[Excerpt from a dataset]
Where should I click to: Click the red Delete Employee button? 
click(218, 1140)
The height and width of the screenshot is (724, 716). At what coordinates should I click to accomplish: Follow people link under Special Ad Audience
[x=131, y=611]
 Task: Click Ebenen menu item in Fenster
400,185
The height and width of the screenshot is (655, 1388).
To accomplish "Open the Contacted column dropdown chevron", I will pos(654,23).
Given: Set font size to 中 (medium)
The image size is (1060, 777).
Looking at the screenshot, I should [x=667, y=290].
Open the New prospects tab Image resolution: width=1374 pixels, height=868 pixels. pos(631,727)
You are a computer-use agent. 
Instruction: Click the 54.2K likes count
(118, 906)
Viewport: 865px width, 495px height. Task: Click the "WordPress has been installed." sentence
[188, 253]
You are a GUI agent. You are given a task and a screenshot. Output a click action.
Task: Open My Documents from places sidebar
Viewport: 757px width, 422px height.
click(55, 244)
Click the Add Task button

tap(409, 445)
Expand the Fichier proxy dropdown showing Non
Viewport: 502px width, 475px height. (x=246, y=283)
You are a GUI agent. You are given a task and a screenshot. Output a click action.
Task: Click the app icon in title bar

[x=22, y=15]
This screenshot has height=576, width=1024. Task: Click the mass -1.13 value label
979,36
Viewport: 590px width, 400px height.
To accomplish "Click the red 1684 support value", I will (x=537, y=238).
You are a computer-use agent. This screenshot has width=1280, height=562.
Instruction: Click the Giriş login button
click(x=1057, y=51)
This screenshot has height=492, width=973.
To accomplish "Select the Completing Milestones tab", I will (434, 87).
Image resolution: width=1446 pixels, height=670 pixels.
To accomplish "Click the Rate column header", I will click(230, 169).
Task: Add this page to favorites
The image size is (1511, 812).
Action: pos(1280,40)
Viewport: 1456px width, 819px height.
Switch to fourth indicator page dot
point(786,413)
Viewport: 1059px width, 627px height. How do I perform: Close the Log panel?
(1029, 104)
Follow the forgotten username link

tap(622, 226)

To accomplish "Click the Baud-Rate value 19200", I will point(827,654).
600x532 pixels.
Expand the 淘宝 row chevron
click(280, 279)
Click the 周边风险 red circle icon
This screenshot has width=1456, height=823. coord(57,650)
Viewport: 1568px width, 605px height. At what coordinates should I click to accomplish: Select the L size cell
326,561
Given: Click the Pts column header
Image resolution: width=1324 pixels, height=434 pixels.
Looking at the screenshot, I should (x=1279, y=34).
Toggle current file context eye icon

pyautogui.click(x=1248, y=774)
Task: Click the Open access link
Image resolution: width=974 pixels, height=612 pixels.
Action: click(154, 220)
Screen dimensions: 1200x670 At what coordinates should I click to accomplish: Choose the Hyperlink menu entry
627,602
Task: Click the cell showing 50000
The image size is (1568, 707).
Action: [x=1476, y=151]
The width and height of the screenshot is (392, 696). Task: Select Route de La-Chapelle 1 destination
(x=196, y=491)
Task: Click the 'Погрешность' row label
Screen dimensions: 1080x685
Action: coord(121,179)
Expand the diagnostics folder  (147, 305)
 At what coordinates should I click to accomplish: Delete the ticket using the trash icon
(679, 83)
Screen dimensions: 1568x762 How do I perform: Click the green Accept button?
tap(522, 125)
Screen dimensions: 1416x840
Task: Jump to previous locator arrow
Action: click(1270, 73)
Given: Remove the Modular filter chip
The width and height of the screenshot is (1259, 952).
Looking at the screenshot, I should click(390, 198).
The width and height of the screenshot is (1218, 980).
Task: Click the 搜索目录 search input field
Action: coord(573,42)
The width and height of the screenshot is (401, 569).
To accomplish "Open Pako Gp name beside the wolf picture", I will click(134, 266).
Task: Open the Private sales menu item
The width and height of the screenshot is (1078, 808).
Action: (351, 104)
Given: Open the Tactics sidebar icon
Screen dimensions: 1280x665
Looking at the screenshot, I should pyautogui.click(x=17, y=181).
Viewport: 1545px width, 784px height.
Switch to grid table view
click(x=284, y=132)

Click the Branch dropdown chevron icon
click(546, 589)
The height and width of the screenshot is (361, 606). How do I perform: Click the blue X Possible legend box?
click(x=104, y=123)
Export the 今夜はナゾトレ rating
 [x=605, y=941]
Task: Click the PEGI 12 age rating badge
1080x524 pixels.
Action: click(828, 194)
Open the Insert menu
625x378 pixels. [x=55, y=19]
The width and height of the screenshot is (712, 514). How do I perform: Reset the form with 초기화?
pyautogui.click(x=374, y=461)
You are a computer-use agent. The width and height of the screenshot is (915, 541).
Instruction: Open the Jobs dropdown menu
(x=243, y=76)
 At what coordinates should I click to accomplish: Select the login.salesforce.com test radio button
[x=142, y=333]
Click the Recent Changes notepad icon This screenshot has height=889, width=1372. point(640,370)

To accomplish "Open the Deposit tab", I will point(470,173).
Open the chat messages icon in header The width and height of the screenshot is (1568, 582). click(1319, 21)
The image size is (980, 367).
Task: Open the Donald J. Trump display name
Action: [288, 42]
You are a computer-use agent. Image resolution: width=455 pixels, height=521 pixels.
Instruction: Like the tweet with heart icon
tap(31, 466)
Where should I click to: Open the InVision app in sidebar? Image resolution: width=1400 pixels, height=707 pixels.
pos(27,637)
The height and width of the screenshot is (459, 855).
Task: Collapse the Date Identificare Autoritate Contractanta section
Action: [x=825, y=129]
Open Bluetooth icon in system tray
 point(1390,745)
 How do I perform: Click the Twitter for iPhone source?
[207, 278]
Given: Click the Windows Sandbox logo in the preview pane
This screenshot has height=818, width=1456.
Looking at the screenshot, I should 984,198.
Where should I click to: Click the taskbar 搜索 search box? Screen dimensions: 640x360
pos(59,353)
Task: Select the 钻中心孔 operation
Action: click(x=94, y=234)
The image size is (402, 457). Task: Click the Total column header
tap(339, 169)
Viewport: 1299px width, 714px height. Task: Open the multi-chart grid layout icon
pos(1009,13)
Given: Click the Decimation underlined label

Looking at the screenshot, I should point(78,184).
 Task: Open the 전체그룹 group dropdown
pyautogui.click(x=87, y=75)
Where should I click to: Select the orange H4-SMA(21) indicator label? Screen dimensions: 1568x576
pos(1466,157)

> What to produce
Filter the data above down to every line containing the string "Rate", and copy each such line.

> Solved exercise
To accomplish "Click the Rate column header", I will click(230, 169).
To accomplish "Click the Baud-Rate value 19200", I will point(827,654).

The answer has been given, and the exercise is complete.